Beginn der russischen Literatur

Doch damit nicht genug: Die russische Dichtung ist vergleichsweise jung. Vor dem 19. Jahrhundert besteht die russische Literatur fast ausschließlich aus religiösen Schriften und Chroniken. Die russische Literatur, wie wir sie verstehen, wird zu Beginn des 19. Jahrhunderts von zwei genialen Autoren buchstäblich aus dem Boden gestampft, und das gleich auf dem schwindelerregenden Niveau von Höhepunkten der Literaturgeschichte, nämlich von Alexander Puschkin und Nikolaj Gogol. Puschkin folgt dabei der Erzählkunst französischer Vorbilder, während Gogol einen genuin russischen Tonfall schafft, der bis in die Gegenwartsliteratur dieser Nation prägend wirkt - nur ist dieser Gogol, der am Ende des ersten Teils seines Romans "Die toten Seelen" den literarisch wohl bedeutendsten Hymnus auf Russland verfasst ("Fliegst nicht auch du, Russland, wie eine schnelle Troika, die niemand einholen kann, dahin? Wie Rauch staubt unter dir die Straße, die Brücken dröhnen, alles bleibt zurück!"), dieser Gogol also ist Ukrainer, und ein großer Teil seines erzählenden Werks basiert auf den Legenden und Volkserzählungen seiner ukrainischen Heimat.

Um diese Bedeutung für das deutsche Selbstverständnis zu übersetzen: Es würde bedeuten, das Nibelungenlied und Goethe an eine andere Nation abzutreten; oder, für Österreich, Nestroy und Grillparzer hergeben zu müssen. Wobei die Übersetzung schon deshalb nicht ganz gelingt, weil im deutschsprachigen Raum der literarische Kanon an Wert eingebüßt hat und der Nationalsozialismus obendrein jegliches nationale Empfinden fragwürdig gemacht hat. Aber entsinnen wir uns der tagelangen medialen Aufregung, als im ZDF Mozart als Deutscher bezeichnet wurde.

Apropos: Auch die russische Kunstmusik ist vergleichsweise jung.

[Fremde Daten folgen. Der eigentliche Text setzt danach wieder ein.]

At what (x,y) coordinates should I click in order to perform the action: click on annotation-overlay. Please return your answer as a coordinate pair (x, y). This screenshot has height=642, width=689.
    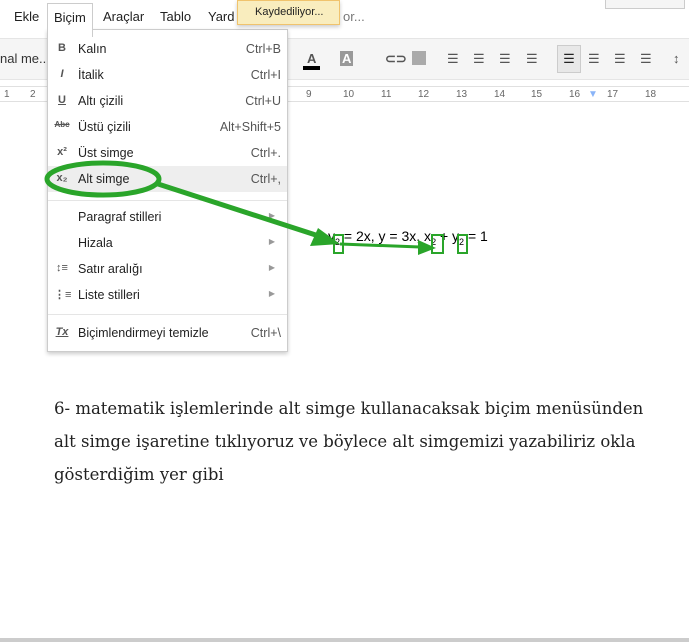
    Looking at the image, I should click on (256, 208).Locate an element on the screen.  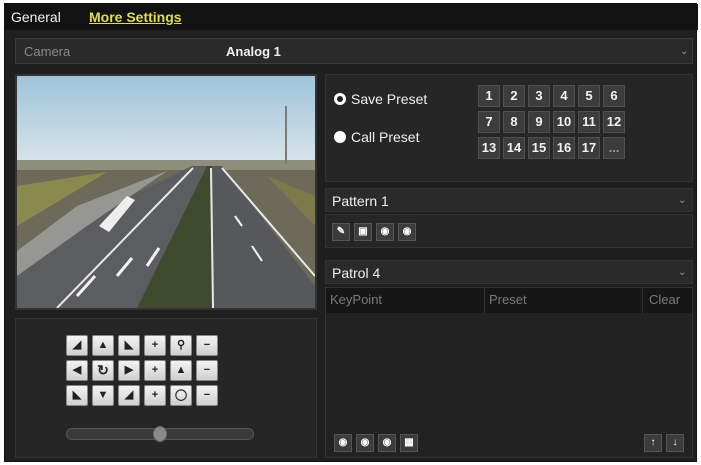
slider-handle is located at coordinates (160, 434).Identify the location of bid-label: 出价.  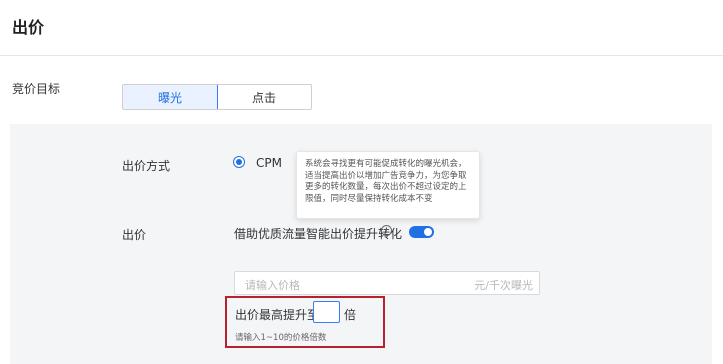
(134, 235).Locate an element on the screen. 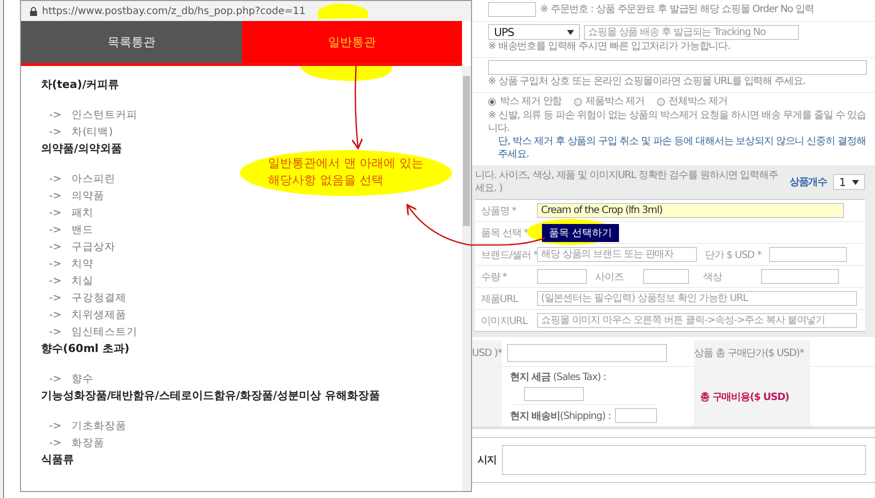  tracking-note: ※ 배송번호를 입력해 주시면 빠른 입고처리가 가능합니다. is located at coordinates (610, 46).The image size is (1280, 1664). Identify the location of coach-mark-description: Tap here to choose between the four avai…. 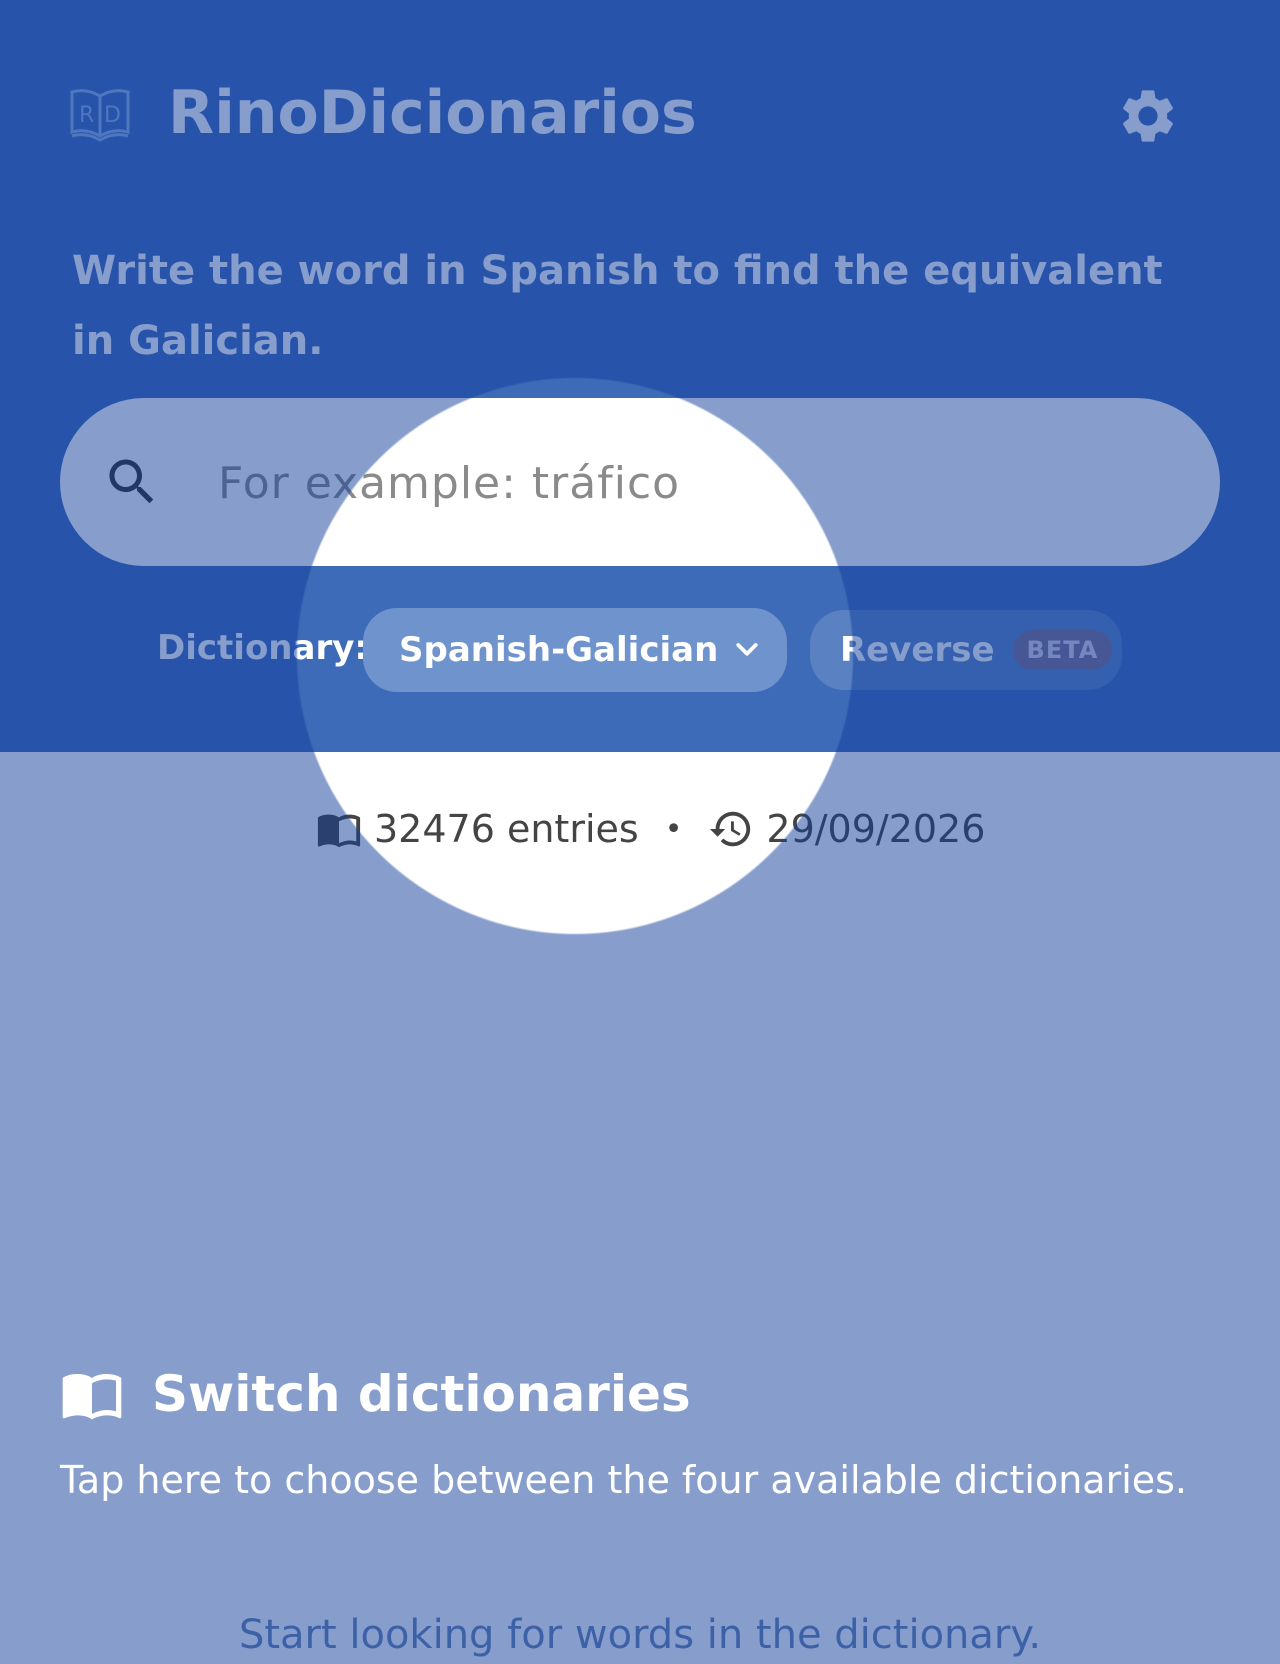
(624, 1480).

Vor ihrem im 19. Jahrhundert mit Michail Iwanowitsch Glinka beginnenden Höhenflug gibt es nur einen bedeutenden Komponisten, der entsprechende nationale Verehrung in Russland genießt: Dmitri Bortnjanski - ein Ukrainer.

Am Namen erkennen

Wie sehr Russen und Ukrainer miteinander verflochten sind, erkennt man nicht zuletzt an den Namen: Enden Namen von Russen auf "-enko" und, seltener, "-uk", verraten sie, möglicherweise in weiter Vergangenheit, ukrainische Vorfahren, während Ukrainer mit "-ij"-, -ow"- und "-ew"-Endungen wahrscheinlich auf russische Vorfahren verweisen können, wie etwa der KPdSU-Parteichef Leonid Breschnew oder sein früherer Amtskollege Nikita Chruschtschow - Letztgenannter war es übrigens, der die Krim zur 300-Jahr-Feier des Vertrags von Perejaslaw der Ukraine schenkte. In diesem Vertrag leisteten die Kosaken, die freien Vertreter der ukrainischen Bevölkerung, einen Treueeid auf den russischen Zaren Alexei Michailowitsch.

Die Verwurzelung des Russen in seiner Geschichte trägt die Bedeutung dieses Vertrags weiter bis herein in unsere Gegenwart, wie auch der Russe das Igorlied und das Werk Gogols als den Samen seiner Kultur wertet, ohne die er nicht Russe sein kann. Würde Putin die Ukraine widerstandslos aus der russischen Einflusssphäre entlassen, würde er sich am Geschichts- und Kulturverständnis seiner Nation versündigen.